WHAT THIS TASK INVOLVES: Output the records that follow exactly as they are written.

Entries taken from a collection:
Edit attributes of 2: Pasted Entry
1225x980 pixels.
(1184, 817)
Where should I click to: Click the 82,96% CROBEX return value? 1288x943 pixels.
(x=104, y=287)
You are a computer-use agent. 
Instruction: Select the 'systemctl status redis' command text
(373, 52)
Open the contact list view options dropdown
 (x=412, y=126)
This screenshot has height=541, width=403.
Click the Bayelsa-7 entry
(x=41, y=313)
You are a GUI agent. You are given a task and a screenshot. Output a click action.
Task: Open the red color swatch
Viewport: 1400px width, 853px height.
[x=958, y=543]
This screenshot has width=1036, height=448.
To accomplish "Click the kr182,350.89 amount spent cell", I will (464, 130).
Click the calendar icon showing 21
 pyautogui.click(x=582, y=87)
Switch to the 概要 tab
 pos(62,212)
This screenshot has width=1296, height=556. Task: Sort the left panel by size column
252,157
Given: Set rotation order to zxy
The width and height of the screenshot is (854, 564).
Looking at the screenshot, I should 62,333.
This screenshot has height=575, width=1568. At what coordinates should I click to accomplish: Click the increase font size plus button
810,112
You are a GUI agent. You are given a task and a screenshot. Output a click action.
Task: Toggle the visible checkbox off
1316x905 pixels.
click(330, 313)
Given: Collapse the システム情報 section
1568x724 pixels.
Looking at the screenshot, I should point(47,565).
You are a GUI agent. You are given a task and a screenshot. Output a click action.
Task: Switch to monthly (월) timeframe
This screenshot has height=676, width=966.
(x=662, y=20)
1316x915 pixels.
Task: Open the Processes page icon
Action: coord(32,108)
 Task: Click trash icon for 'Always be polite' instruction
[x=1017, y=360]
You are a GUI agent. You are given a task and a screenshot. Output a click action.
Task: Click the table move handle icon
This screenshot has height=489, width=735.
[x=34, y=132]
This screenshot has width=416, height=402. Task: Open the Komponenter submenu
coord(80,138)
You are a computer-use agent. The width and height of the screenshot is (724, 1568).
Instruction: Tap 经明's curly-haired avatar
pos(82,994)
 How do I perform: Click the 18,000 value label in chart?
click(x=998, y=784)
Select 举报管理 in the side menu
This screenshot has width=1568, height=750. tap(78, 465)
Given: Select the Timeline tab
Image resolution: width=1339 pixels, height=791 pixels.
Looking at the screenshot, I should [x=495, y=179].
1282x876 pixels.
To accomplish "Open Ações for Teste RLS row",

PROBLEM SOLUTION:
Edit attributes of 2: Pasted Entry
1225x980 pixels.
(1184, 817)
Where should I click to: Click the 82,96% CROBEX return value? 1288x943 pixels.
(x=104, y=287)
You are a computer-use agent. 
Instruction: Select the 'systemctl status redis' command text
(373, 52)
Open the contact list view options dropdown
 (x=412, y=126)
This screenshot has height=541, width=403.
Click the Bayelsa-7 entry
(x=41, y=313)
You are a GUI agent. You are given a task and a screenshot. Output a click action.
Task: Open the red color swatch
Viewport: 1400px width, 853px height.
[x=958, y=543]
This screenshot has width=1036, height=448.
To accomplish "Click the kr182,350.89 amount spent cell", I will (464, 130).
Click the calendar icon showing 21
 pyautogui.click(x=582, y=87)
Switch to the 概要 tab
 pos(62,212)
This screenshot has width=1296, height=556. Task: Sort the left panel by size column
252,157
Given: Set rotation order to zxy
The width and height of the screenshot is (854, 564).
Looking at the screenshot, I should 62,333.
This screenshot has height=575, width=1568. At what coordinates should I click to accomplish: Click the increase font size plus button
810,112
You are a GUI agent. You are given a task and a screenshot. Output a click action.
Task: Toggle the visible checkbox off
1316x905 pixels.
click(330, 313)
Given: Collapse the システム情報 section
1568x724 pixels.
Looking at the screenshot, I should point(47,565).
You are a GUI agent. You are given a task and a screenshot. Output a click action.
Task: Switch to monthly (월) timeframe
This screenshot has height=676, width=966.
(x=662, y=20)
1316x915 pixels.
Task: Open the Processes page icon
Action: coord(32,108)
 Task: Click trash icon for 'Always be polite' instruction
[x=1017, y=360]
You are a GUI agent. You are given a task and a screenshot. Output a click action.
Task: Click the table move handle icon
This screenshot has height=489, width=735.
[x=34, y=132]
This screenshot has width=416, height=402. Task: Open the Komponenter submenu
coord(80,138)
You are a computer-use agent. The width and height of the screenshot is (724, 1568).
Instruction: Tap 经明's curly-haired avatar
pos(82,994)
 How do I perform: Click the 18,000 value label in chart?
click(x=998, y=784)
Select 举报管理 in the side menu
This screenshot has width=1568, height=750. tap(78, 465)
Given: Select the Timeline tab
Image resolution: width=1339 pixels, height=791 pixels.
Looking at the screenshot, I should [x=495, y=179].
1282x876 pixels.
To accomplish "Open Ações for Teste RLS row",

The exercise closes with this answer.